## TASK OBJECTIVE:
The data that follows is to be given again, exactly as written.

*** Block opens ***

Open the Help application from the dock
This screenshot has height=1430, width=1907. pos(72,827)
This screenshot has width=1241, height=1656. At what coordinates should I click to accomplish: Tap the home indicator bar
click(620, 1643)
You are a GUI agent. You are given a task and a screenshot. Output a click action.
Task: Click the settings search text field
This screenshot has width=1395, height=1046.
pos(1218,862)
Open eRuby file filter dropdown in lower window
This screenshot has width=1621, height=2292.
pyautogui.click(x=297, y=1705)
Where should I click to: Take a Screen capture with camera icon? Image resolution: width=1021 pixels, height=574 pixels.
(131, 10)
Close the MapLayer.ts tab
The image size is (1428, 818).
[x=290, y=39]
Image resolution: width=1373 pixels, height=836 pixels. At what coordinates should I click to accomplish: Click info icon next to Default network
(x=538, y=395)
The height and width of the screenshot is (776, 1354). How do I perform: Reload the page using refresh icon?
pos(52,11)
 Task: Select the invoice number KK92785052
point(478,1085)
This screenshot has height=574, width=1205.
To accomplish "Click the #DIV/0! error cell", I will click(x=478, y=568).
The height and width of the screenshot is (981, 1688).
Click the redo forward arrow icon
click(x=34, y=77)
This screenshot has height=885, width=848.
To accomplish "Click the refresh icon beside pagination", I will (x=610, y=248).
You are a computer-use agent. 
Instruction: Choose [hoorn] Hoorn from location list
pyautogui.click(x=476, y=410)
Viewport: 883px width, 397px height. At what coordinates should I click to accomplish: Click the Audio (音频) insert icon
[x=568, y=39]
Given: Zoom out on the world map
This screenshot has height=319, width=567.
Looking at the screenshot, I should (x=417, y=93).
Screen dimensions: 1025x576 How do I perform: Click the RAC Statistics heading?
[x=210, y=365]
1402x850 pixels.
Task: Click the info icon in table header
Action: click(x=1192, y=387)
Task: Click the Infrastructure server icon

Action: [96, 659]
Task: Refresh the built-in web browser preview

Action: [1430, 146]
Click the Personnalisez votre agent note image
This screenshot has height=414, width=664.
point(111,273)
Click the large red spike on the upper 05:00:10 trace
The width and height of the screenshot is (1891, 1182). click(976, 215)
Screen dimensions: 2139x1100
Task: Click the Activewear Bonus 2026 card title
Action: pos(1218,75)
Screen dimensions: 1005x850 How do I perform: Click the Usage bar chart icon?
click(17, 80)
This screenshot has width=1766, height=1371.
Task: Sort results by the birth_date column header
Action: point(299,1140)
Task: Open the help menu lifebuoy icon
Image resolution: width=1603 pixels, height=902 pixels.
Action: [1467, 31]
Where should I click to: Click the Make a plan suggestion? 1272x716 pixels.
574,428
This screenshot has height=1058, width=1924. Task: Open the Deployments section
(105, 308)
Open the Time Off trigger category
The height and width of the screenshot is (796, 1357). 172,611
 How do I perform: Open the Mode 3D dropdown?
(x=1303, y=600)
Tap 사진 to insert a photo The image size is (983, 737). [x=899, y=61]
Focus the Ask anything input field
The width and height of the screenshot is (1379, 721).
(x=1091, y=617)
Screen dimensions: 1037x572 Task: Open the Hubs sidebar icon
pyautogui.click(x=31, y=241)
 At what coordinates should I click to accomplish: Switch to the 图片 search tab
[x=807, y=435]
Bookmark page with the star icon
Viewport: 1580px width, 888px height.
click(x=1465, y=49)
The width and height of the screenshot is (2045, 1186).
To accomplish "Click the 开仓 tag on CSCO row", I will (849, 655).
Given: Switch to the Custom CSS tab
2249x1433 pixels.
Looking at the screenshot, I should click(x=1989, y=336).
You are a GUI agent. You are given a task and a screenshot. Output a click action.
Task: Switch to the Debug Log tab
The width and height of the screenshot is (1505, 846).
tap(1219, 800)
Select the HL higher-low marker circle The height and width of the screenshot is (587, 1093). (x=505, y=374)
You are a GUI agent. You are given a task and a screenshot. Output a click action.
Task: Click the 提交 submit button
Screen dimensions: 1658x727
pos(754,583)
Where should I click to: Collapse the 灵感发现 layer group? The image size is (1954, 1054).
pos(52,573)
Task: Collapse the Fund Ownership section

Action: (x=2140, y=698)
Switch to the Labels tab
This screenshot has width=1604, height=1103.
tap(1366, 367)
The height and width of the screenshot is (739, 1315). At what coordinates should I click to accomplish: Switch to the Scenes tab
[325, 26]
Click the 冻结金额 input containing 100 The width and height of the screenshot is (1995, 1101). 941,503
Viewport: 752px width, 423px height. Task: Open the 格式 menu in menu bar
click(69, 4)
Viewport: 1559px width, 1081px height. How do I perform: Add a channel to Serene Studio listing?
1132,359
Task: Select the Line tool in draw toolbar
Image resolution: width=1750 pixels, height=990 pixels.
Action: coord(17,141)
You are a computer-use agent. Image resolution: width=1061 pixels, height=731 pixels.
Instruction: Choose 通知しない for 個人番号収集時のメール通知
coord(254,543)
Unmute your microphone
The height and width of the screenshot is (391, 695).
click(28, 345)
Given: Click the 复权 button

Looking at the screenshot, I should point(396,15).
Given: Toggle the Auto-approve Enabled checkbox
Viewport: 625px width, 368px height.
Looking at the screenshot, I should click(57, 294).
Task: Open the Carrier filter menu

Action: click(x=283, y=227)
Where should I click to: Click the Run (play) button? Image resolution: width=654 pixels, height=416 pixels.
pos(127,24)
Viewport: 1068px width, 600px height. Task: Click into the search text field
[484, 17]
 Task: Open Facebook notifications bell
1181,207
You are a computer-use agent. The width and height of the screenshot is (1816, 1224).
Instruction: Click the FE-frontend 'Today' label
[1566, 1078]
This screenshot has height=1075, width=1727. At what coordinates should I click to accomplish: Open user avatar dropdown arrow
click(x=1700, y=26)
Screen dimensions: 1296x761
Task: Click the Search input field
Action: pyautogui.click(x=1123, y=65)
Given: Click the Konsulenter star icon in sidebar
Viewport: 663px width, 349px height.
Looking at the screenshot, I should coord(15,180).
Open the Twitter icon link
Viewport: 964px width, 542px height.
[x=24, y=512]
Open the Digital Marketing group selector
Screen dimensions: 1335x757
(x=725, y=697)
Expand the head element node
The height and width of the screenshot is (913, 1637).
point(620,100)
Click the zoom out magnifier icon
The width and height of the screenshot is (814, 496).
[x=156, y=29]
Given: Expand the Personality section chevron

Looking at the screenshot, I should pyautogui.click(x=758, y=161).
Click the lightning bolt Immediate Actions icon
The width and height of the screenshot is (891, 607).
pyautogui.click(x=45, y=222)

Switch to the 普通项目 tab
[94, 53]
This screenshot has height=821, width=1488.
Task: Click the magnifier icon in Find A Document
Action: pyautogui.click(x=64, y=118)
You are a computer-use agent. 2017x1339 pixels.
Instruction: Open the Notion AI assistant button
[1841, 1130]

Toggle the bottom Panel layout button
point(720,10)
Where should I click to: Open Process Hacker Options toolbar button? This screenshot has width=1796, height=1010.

*** Block closes ***

## ANSWER BELOW:
Open the Help application from the dock
This screenshot has height=1430, width=1907. pos(72,827)
This screenshot has width=1241, height=1656. At what coordinates should I click to accomplish: Tap the home indicator bar
click(620, 1643)
You are a GUI agent. You are given a task and a screenshot. Output a click action.
Task: Click the settings search text field
This screenshot has width=1395, height=1046.
pos(1218,862)
Open eRuby file filter dropdown in lower window
This screenshot has width=1621, height=2292.
pyautogui.click(x=297, y=1705)
Where should I click to: Take a Screen capture with camera icon? Image resolution: width=1021 pixels, height=574 pixels.
(131, 10)
Close the MapLayer.ts tab
The image size is (1428, 818).
[x=290, y=39]
Image resolution: width=1373 pixels, height=836 pixels. At what coordinates should I click to accomplish: Click info icon next to Default network
(x=538, y=395)
The height and width of the screenshot is (776, 1354). How do I perform: Reload the page using refresh icon?
pos(52,11)
 Task: Select the invoice number KK92785052
point(478,1085)
This screenshot has height=574, width=1205.
To accomplish "Click the #DIV/0! error cell", I will click(x=478, y=568).
The height and width of the screenshot is (981, 1688).
Click the redo forward arrow icon
click(x=34, y=77)
This screenshot has height=885, width=848.
To accomplish "Click the refresh icon beside pagination", I will (x=610, y=248).
You are a computer-use agent. 
Instruction: Choose [hoorn] Hoorn from location list
pyautogui.click(x=476, y=410)
Viewport: 883px width, 397px height. At what coordinates should I click to accomplish: Click the Audio (音频) insert icon
[x=568, y=39]
Given: Zoom out on the world map
This screenshot has height=319, width=567.
Looking at the screenshot, I should (x=417, y=93).
Screen dimensions: 1025x576 How do I perform: Click the RAC Statistics heading?
[x=210, y=365]
1402x850 pixels.
Task: Click the info icon in table header
Action: click(x=1192, y=387)
Task: Click the Infrastructure server icon

Action: [96, 659]
Task: Refresh the built-in web browser preview

Action: [1430, 146]
Click the Personnalisez votre agent note image
This screenshot has height=414, width=664.
point(111,273)
Click the large red spike on the upper 05:00:10 trace
The width and height of the screenshot is (1891, 1182). click(976, 215)
Screen dimensions: 2139x1100
Task: Click the Activewear Bonus 2026 card title
Action: pos(1218,75)
Screen dimensions: 1005x850 How do I perform: Click the Usage bar chart icon?
click(17, 80)
This screenshot has width=1766, height=1371.
Task: Sort results by the birth_date column header
Action: point(299,1140)
Task: Open the help menu lifebuoy icon
Image resolution: width=1603 pixels, height=902 pixels.
Action: [1467, 31]
Where should I click to: Click the Make a plan suggestion? 1272x716 pixels.
574,428
This screenshot has height=1058, width=1924. Task: Open the Deployments section
(105, 308)
Open the Time Off trigger category
The height and width of the screenshot is (796, 1357). 172,611
 How do I perform: Open the Mode 3D dropdown?
(x=1303, y=600)
Tap 사진 to insert a photo The image size is (983, 737). [x=899, y=61]
Focus the Ask anything input field
The width and height of the screenshot is (1379, 721).
(x=1091, y=617)
Screen dimensions: 1037x572 Task: Open the Hubs sidebar icon
pyautogui.click(x=31, y=241)
 At what coordinates should I click to accomplish: Switch to the 图片 search tab
[x=807, y=435]
Bookmark page with the star icon
Viewport: 1580px width, 888px height.
click(x=1465, y=49)
The width and height of the screenshot is (2045, 1186).
To accomplish "Click the 开仓 tag on CSCO row", I will (849, 655).
Given: Switch to the Custom CSS tab
2249x1433 pixels.
Looking at the screenshot, I should click(x=1989, y=336).
You are a GUI agent. You are given a task and a screenshot. Output a click action.
Task: Switch to the Debug Log tab
The width and height of the screenshot is (1505, 846).
tap(1219, 800)
Select the HL higher-low marker circle The height and width of the screenshot is (587, 1093). (x=505, y=374)
You are a GUI agent. You are given a task and a screenshot. Output a click action.
Task: Click the 提交 submit button
Screen dimensions: 1658x727
pos(754,583)
Where should I click to: Collapse the 灵感发现 layer group? The image size is (1954, 1054).
pos(52,573)
Task: Collapse the Fund Ownership section

Action: (x=2140, y=698)
Switch to the Labels tab
This screenshot has width=1604, height=1103.
tap(1366, 367)
The height and width of the screenshot is (739, 1315). At what coordinates should I click to accomplish: Switch to the Scenes tab
[325, 26]
Click the 冻结金额 input containing 100 The width and height of the screenshot is (1995, 1101). 941,503
Viewport: 752px width, 423px height. Task: Open the 格式 menu in menu bar
click(69, 4)
Viewport: 1559px width, 1081px height. How do I perform: Add a channel to Serene Studio listing?
1132,359
Task: Select the Line tool in draw toolbar
Image resolution: width=1750 pixels, height=990 pixels.
Action: coord(17,141)
You are a computer-use agent. Image resolution: width=1061 pixels, height=731 pixels.
Instruction: Choose 通知しない for 個人番号収集時のメール通知
coord(254,543)
Unmute your microphone
The height and width of the screenshot is (391, 695).
click(28, 345)
Given: Click the 复权 button

Looking at the screenshot, I should point(396,15).
Given: Toggle the Auto-approve Enabled checkbox
Viewport: 625px width, 368px height.
Looking at the screenshot, I should click(57, 294).
Task: Open the Carrier filter menu

Action: click(x=283, y=227)
Where should I click to: Click the Run (play) button? Image resolution: width=654 pixels, height=416 pixels.
pos(127,24)
Viewport: 1068px width, 600px height. Task: Click into the search text field
[484, 17]
 Task: Open Facebook notifications bell
1181,207
You are a computer-use agent. The width and height of the screenshot is (1816, 1224).
Instruction: Click the FE-frontend 'Today' label
[1566, 1078]
This screenshot has height=1075, width=1727. At what coordinates should I click to accomplish: Open user avatar dropdown arrow
click(x=1700, y=26)
Screen dimensions: 1296x761
Task: Click the Search input field
Action: pyautogui.click(x=1123, y=65)
Given: Click the Konsulenter star icon in sidebar
Viewport: 663px width, 349px height.
Looking at the screenshot, I should coord(15,180).
Open the Twitter icon link
Viewport: 964px width, 542px height.
[x=24, y=512]
Open the Digital Marketing group selector
Screen dimensions: 1335x757
(x=725, y=697)
Expand the head element node
The height and width of the screenshot is (913, 1637).
point(620,100)
Click the zoom out magnifier icon
The width and height of the screenshot is (814, 496).
[x=156, y=29]
Given: Expand the Personality section chevron

Looking at the screenshot, I should pyautogui.click(x=758, y=161).
Click the lightning bolt Immediate Actions icon
The width and height of the screenshot is (891, 607).
pyautogui.click(x=45, y=222)

Switch to the 普通项目 tab
[94, 53]
This screenshot has height=821, width=1488.
Task: Click the magnifier icon in Find A Document
Action: pyautogui.click(x=64, y=118)
You are a computer-use agent. 2017x1339 pixels.
Instruction: Open the Notion AI assistant button
[1841, 1130]

Toggle the bottom Panel layout button
point(720,10)
Where should I click to: Open Process Hacker Options toolbar button? This screenshot has width=1796, height=1010.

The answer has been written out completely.